Security and Privacy Guidelines
General Company Information
Docker, Inc. is a corporation registered in Delaware with its principal place of business in Palo Alto, California. Docker has subsidiaries in multiple countries. Docker and its subsidiaries are collectively described herein as “Docker” or the “Company”.
Organizational Security Measures
Global IT & Security Policy – Docker maintains a Global IT and Security Policy which is applicable to all of its employees and subsidiaries worldwide. The policy is consistent with all applicable local laws and ensures that employees are responsible for the safeguarding of company property and programs to which they have access.
Confidential Information – Docker employees are expected to respect and protect confidential information of the Company as well as any such information it may have as a result of a business relationship.
Physical and Technical Security Measures
Docker does not operate its own servers or networks. Docker relies on the services of Amazon Web Services for its storage requirements which are located in Virginia, USA. Docker utilizes third party application providers such as Google, GitHub, DropBox and Salesforce for its business requirements – it does not operate its own network for these applications or storage associated with such applications. Docker utilizes appropriate access controls for these applications, including multi-factor authentication as well as the services of single sign on provider Okta.
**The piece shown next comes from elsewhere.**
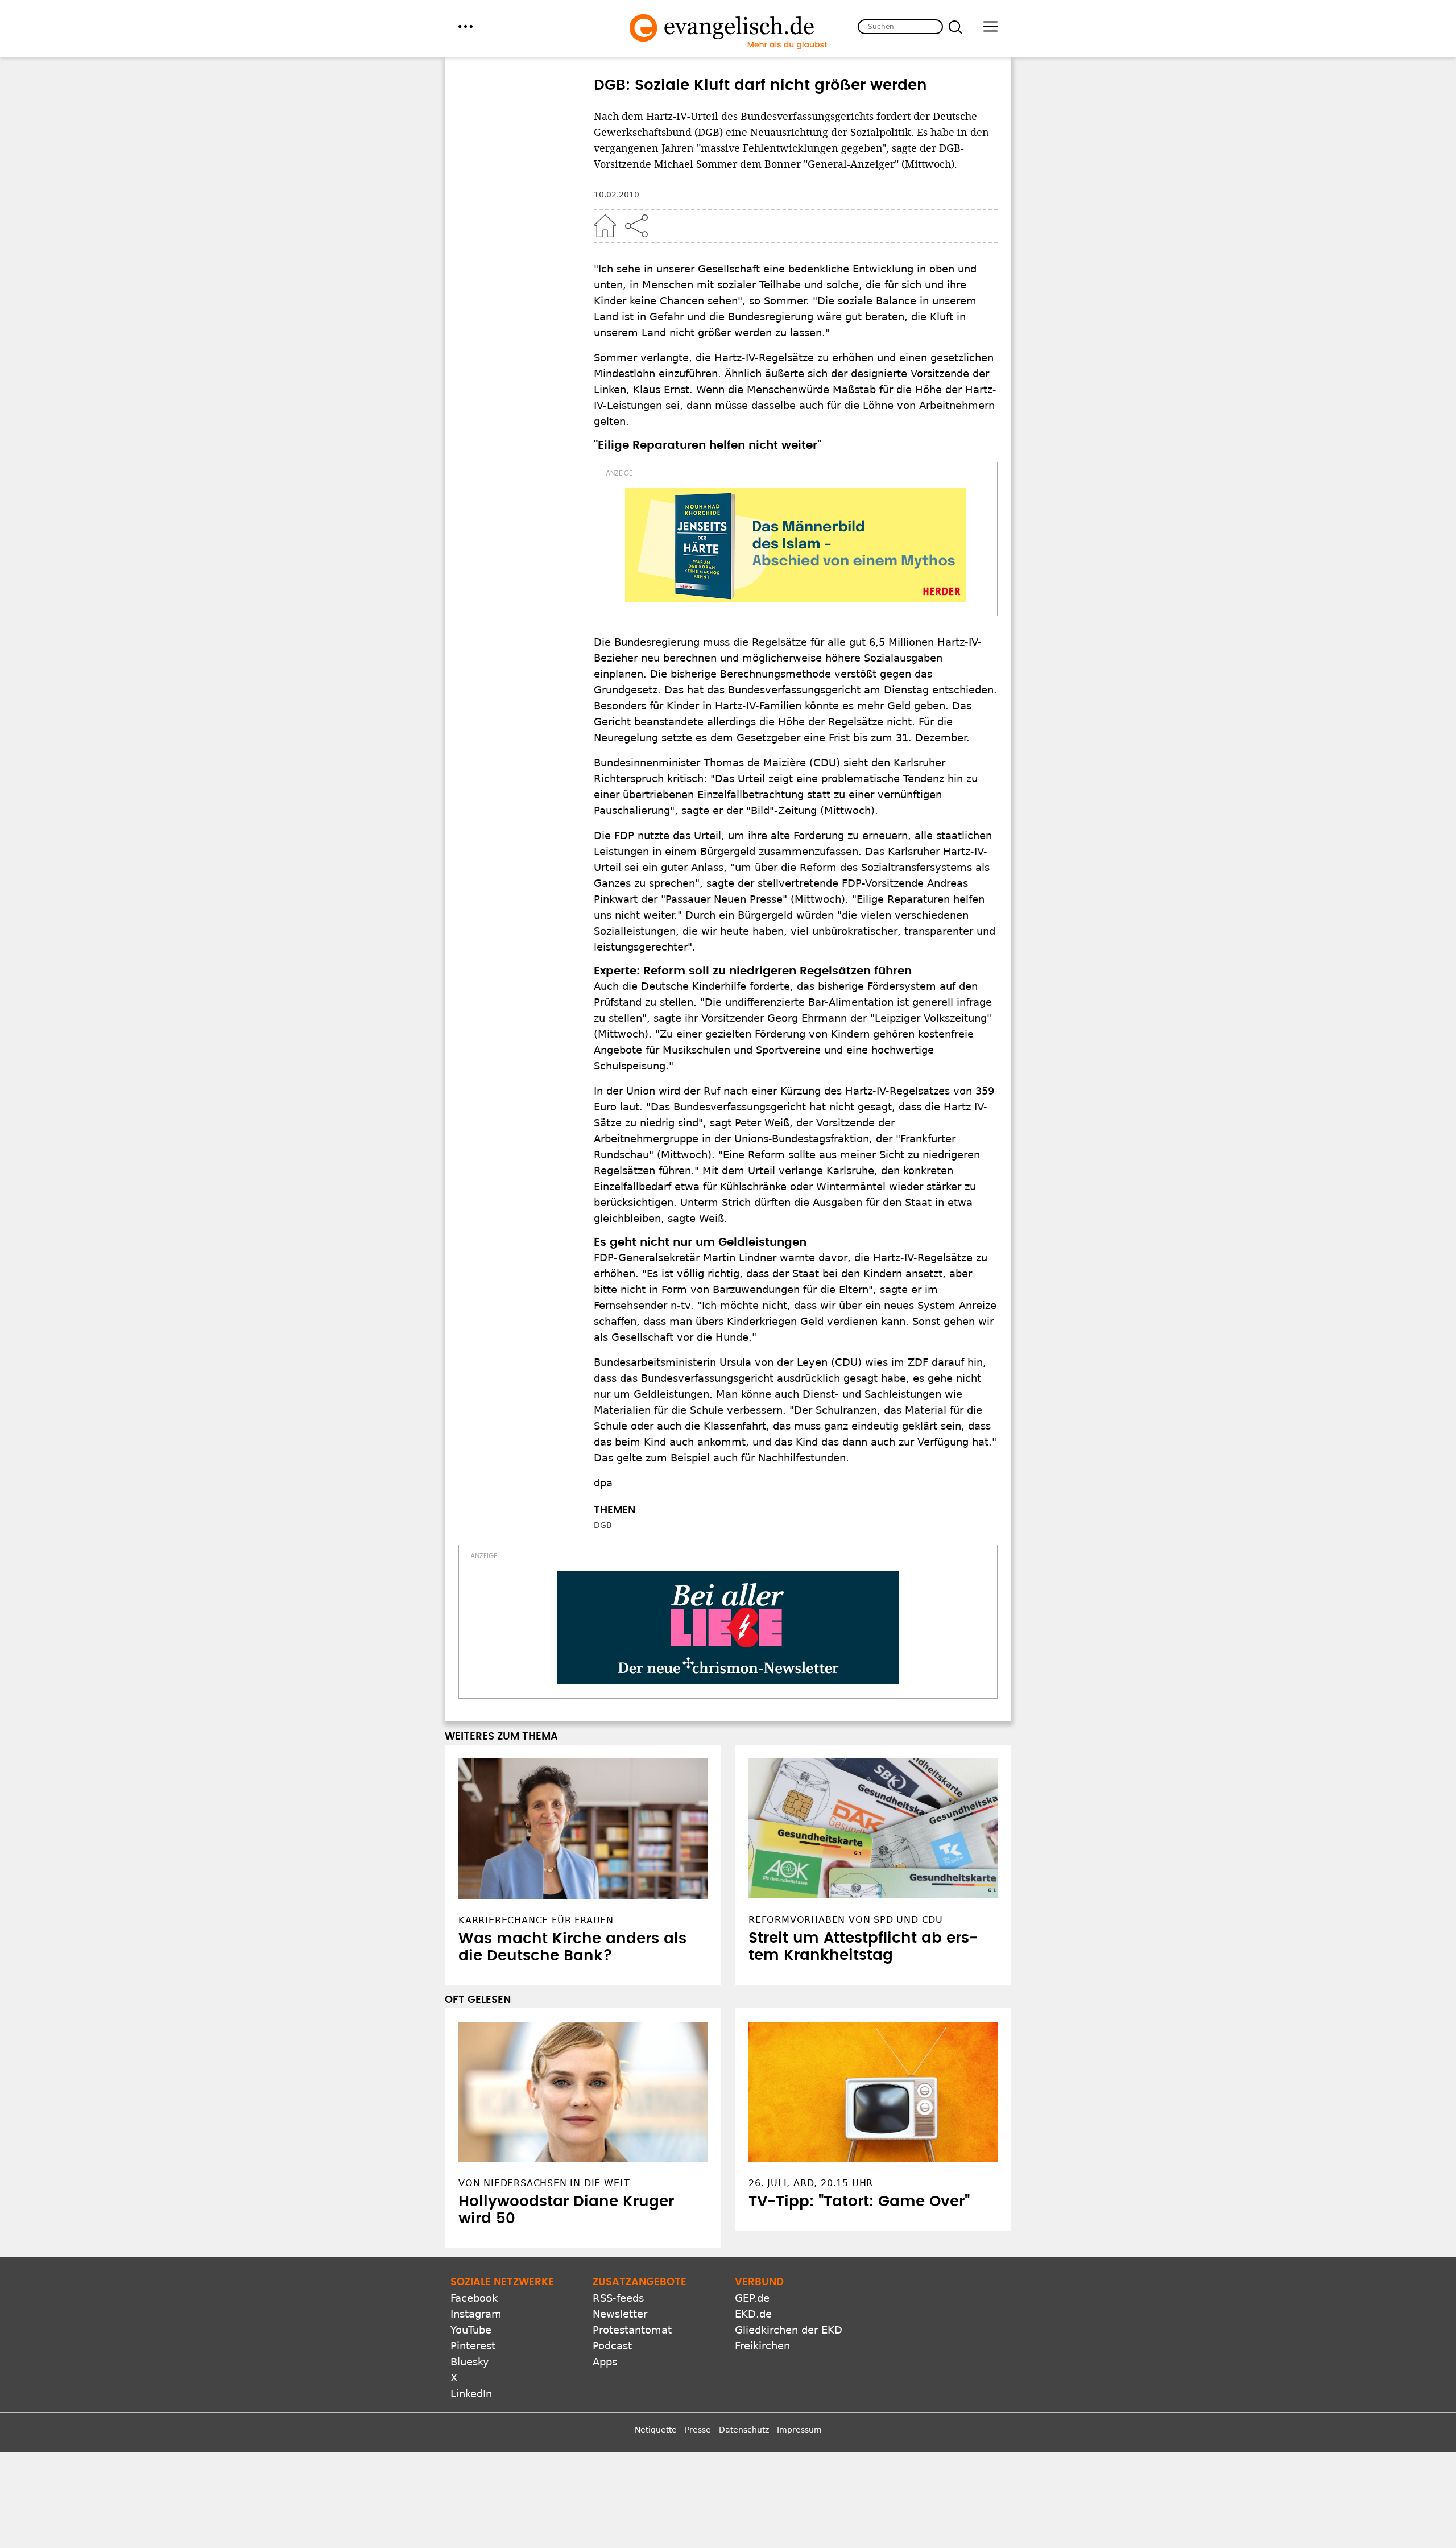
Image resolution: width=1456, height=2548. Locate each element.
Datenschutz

Employees only have access to information for which there is a specific need to know. Docker operates its business on a fully remote distributed basis and does not maintain any physical office locations.
Data Privacy and Security
At Docker we take security seriously and consider it one of our top priorities. If you discover a security issue, please bring it to our attention.
Reporting a Vulnerability
Please DO NOT file a public issue, instead send your report privately to [email protected].
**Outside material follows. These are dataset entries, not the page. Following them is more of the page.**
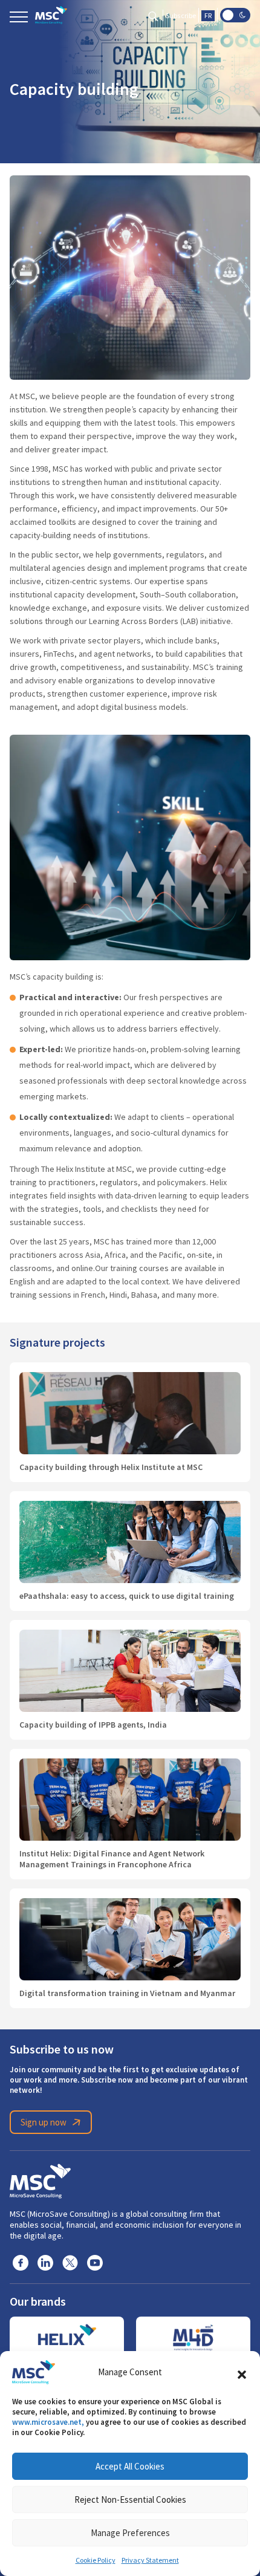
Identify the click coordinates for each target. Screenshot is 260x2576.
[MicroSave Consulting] (40, 2179)
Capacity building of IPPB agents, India (93, 1724)
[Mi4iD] (193, 2338)
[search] (153, 15)
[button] (242, 2372)
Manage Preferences (130, 2533)
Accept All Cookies (130, 2466)
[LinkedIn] (45, 2261)
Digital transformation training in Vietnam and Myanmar (127, 1993)
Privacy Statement (150, 2560)
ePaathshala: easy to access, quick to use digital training (126, 1595)
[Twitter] (70, 2261)
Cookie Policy (95, 2560)
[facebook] (20, 2261)
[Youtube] (95, 2261)
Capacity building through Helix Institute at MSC (111, 1467)
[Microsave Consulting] (51, 15)
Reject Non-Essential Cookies (130, 2499)
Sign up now (44, 2122)
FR (208, 16)
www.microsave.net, (48, 2422)
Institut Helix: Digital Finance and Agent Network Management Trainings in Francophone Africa (111, 1859)
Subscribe (181, 16)
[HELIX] (67, 2338)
- Keep your report concise, preferably including steps to reproduce the issue and a proof-of-concept.
- Keep information about any vulnerabilities you have discovered confidential until we have had up to 90 days to resolve the issue.
- Please do not perform any security research which disrupts live services, violates privacy or corrupts other users’ data.
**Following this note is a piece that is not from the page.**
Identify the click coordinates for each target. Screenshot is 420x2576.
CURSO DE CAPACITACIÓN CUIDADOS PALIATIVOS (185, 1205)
- Social engineering, physical attacks, denial of service and vulnerabilities in 3rd party components are considered out of scope.
We currently do not offer a paid security bounty program. Security reports are however greatly appreciated and if you are the first to report a verifiable security issue you will be publicly credited for it, unless you request otherwise.
Third Party Review
Docker does not act as a system of record for any of its customers and has not engaged any third party for any SOC compliance or similar review. The Company does have its financial statements audited annually. Docker is a private company and its financial information is company confidential information.
Software Development and Lifecycle
Docker has implemented and maintains a secure software development life cycle for all applications which integrate with its environment or are developed on its behalf. Docker observes industry standard application security guidelines such as Open Web Application Security Project (OWASP). Docker ensures that (a) regular reviews of application source code occurs, (b) developers receive detailed coding and design training in application security, and (c) development, testing, production and operational facilities are separated to reduce the risk of unauthorized access or changes to the production and operational systems.